Local church hopes to save and restore stop on the Underground Railroad

- Historic markers throughout our region often tell a painful story of the struggles of our past.  One of those stories is the history of slavery and how it impacted our area. Our Bill Anderson spoke to a leader that while acknowledging our struggles wants to make sure we also celebrate the people who fought to change things.  People like those at Jacob’s Chapel in Mt. Laurel a stop on the underground railroad.  For Goodness Sake

If you live in Mt Laurel,  New Jersey, you may have driven by Elbo Lane hundreds of times and thought nothing of it.  You may have even seen the building and thought what’s the significance?  But to some it's an absolutely vital part of our history that must be preserved.

“This was a safe house for people coming through the Underground Railroad. The people at this location would give them food shelter clothing and then send them to the next stop.”

It was among the darkest moments in our history but the Underground Railroad and places like Jacob’s Chapel stood as a beacon of light and Pastor Terrell Person believes it’s the least we can do to restore it.

“If these people were one step out of slavery and they built this and kept this then we don’t have a right to not go further and take this to the next level," he explained.

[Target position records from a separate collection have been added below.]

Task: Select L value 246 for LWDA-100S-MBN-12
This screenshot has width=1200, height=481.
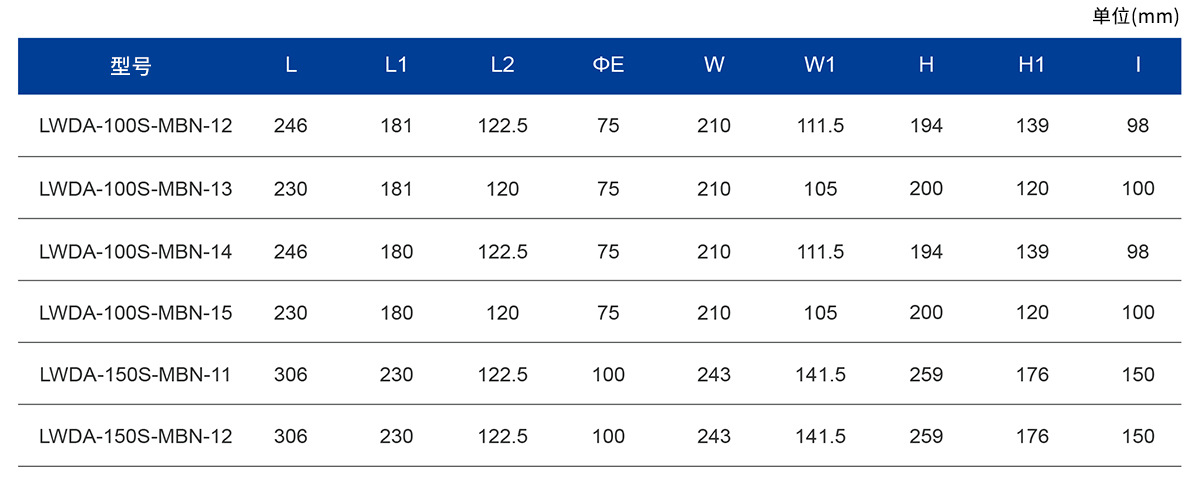Action: pos(291,126)
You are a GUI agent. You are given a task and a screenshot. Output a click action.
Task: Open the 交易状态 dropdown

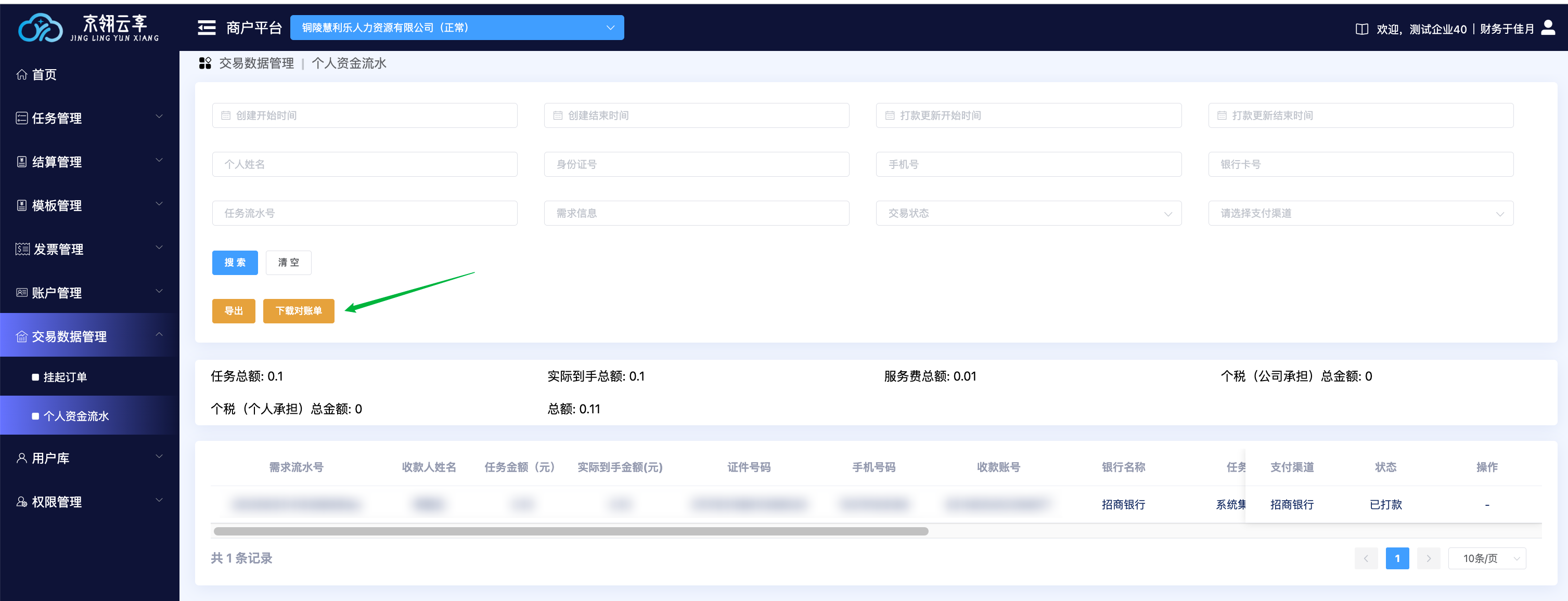click(1027, 214)
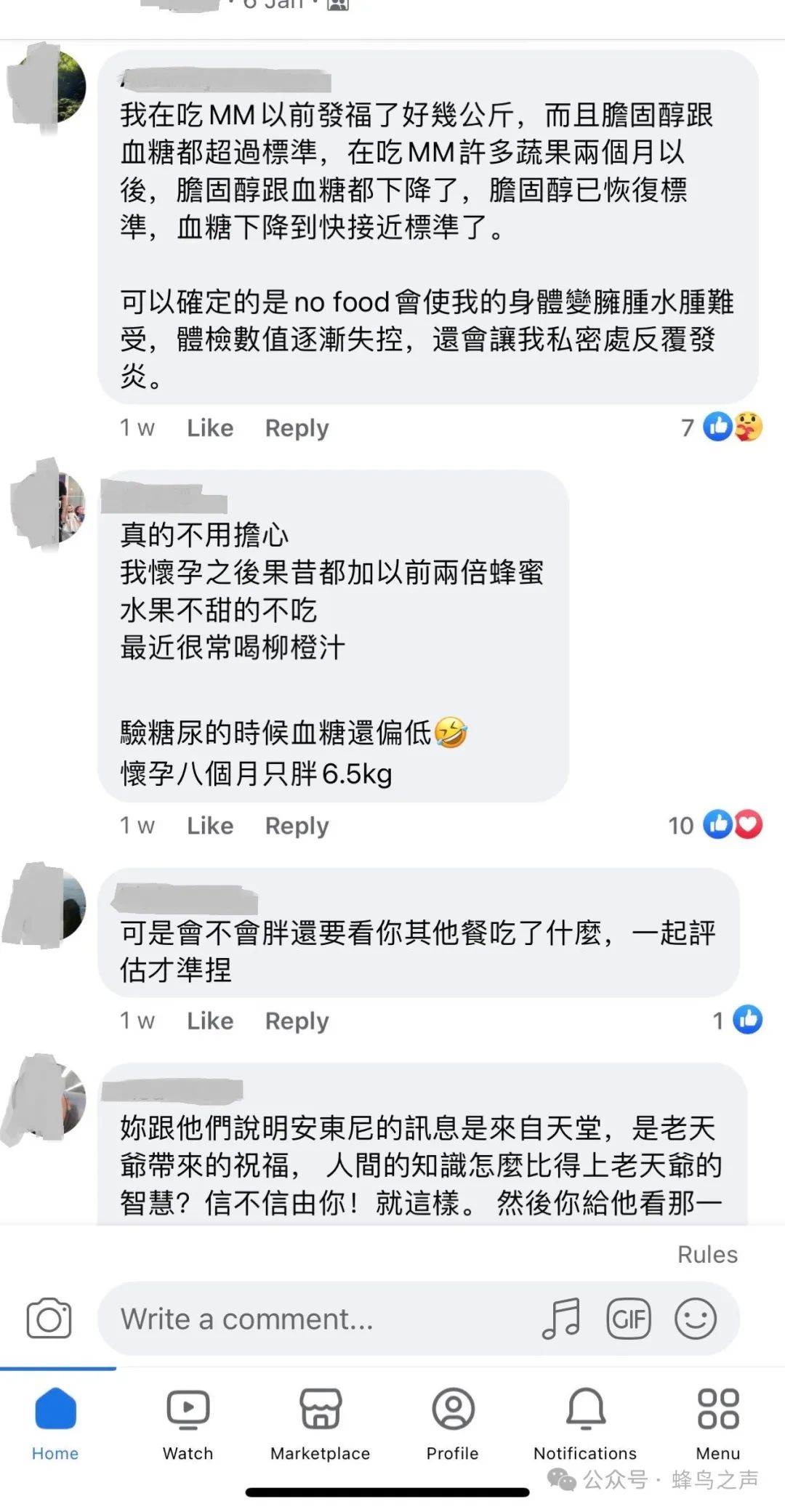The width and height of the screenshot is (785, 1512).
Task: Like the comment about other meals
Action: pos(210,1021)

The site recently received an historic marker and Pastor Person is happy for that but now you can see his focus and passion has turned to making sure the historic nature of the area is appropriately recognized and rebuilt.

It's hard to overstate the significance of legacy to the people fighting to restore the meetinghouse. Pastor Person is one of many related to Dr. James Still buried at the site and known in local history as a medical trailblazer.

“He wanted to be a doctor. Knowing his parents were just out of slavery. He knew he wouldn’t be able to go to school but that did not stop the vision.”

And that was just one of the many stories he told FOX 29's Bill Anderson he plans to share once the building is restored.

Today was a history lesson of a relatively overlooked site in Mt. Laurel and a community fighting to make sure significant accomplishments that happened in our area are not simply demolished and forgotten.